'''
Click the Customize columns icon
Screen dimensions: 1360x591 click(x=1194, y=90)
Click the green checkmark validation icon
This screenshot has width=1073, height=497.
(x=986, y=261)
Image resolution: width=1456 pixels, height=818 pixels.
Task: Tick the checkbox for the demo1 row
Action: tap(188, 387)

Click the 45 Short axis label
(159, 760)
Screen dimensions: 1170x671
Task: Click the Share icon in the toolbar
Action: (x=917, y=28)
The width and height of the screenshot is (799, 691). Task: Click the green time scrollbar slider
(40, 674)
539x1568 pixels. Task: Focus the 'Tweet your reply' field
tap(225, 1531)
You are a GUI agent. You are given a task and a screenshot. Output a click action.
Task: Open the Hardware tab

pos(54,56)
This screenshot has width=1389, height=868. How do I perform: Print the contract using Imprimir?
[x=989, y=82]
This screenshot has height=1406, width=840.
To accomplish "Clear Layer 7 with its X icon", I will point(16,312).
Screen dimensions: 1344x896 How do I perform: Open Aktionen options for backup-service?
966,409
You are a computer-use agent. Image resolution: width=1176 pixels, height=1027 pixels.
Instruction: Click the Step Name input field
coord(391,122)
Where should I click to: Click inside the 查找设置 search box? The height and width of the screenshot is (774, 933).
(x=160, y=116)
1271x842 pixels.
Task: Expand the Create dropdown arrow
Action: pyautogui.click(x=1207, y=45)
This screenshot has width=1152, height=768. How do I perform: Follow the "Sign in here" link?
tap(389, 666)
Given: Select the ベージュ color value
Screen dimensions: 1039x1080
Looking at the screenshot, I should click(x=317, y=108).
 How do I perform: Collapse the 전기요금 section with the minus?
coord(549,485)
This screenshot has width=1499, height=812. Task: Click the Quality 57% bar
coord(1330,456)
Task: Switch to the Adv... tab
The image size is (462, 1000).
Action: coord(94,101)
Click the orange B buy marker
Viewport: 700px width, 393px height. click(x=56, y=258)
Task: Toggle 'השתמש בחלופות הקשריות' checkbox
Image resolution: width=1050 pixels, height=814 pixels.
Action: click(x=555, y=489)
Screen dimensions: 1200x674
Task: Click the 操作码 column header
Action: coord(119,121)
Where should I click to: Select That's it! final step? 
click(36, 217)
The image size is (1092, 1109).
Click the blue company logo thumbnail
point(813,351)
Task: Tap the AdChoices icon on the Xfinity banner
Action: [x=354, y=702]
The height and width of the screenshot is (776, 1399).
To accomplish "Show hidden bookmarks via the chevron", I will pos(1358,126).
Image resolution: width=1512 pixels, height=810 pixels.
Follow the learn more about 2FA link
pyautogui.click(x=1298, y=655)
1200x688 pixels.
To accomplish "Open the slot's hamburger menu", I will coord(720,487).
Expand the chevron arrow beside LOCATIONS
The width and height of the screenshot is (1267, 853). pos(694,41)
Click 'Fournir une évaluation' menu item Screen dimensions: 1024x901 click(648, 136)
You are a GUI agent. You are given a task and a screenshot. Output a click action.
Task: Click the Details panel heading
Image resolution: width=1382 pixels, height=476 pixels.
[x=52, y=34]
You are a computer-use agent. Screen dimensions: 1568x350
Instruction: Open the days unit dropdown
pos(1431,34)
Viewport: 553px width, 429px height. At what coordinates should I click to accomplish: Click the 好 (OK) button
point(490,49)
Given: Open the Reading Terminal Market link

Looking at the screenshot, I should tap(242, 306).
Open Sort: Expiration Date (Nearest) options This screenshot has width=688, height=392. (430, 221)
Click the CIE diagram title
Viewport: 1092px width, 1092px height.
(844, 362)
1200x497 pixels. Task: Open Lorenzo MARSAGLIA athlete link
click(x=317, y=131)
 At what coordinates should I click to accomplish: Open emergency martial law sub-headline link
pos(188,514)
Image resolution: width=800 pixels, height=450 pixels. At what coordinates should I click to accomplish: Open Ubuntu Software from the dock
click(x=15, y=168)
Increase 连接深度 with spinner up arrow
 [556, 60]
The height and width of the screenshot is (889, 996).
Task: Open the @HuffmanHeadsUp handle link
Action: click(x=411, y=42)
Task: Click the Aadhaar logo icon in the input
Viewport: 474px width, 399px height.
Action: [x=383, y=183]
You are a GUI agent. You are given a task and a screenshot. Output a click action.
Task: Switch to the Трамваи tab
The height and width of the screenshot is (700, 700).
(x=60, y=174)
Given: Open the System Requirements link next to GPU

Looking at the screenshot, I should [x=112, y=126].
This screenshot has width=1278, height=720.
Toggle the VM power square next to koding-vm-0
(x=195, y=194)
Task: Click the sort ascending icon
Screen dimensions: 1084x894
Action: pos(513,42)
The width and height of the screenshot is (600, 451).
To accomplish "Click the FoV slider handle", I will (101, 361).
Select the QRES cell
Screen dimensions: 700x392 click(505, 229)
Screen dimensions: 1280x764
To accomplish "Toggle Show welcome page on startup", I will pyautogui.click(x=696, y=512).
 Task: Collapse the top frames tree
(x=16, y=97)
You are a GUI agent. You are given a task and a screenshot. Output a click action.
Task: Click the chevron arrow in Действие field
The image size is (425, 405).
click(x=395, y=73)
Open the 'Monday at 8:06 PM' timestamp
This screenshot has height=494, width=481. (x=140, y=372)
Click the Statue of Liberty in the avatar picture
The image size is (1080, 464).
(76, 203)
'''
[EXERCISE] Copy out the lines beginning at the one that contains "The image size is (425, 405).". Stop at the final line of the data, and include it.

[SOLUTION]
The image size is (425, 405).
click(x=395, y=73)
Open the 'Monday at 8:06 PM' timestamp
This screenshot has height=494, width=481. (x=140, y=372)
Click the Statue of Liberty in the avatar picture
The image size is (1080, 464).
(76, 203)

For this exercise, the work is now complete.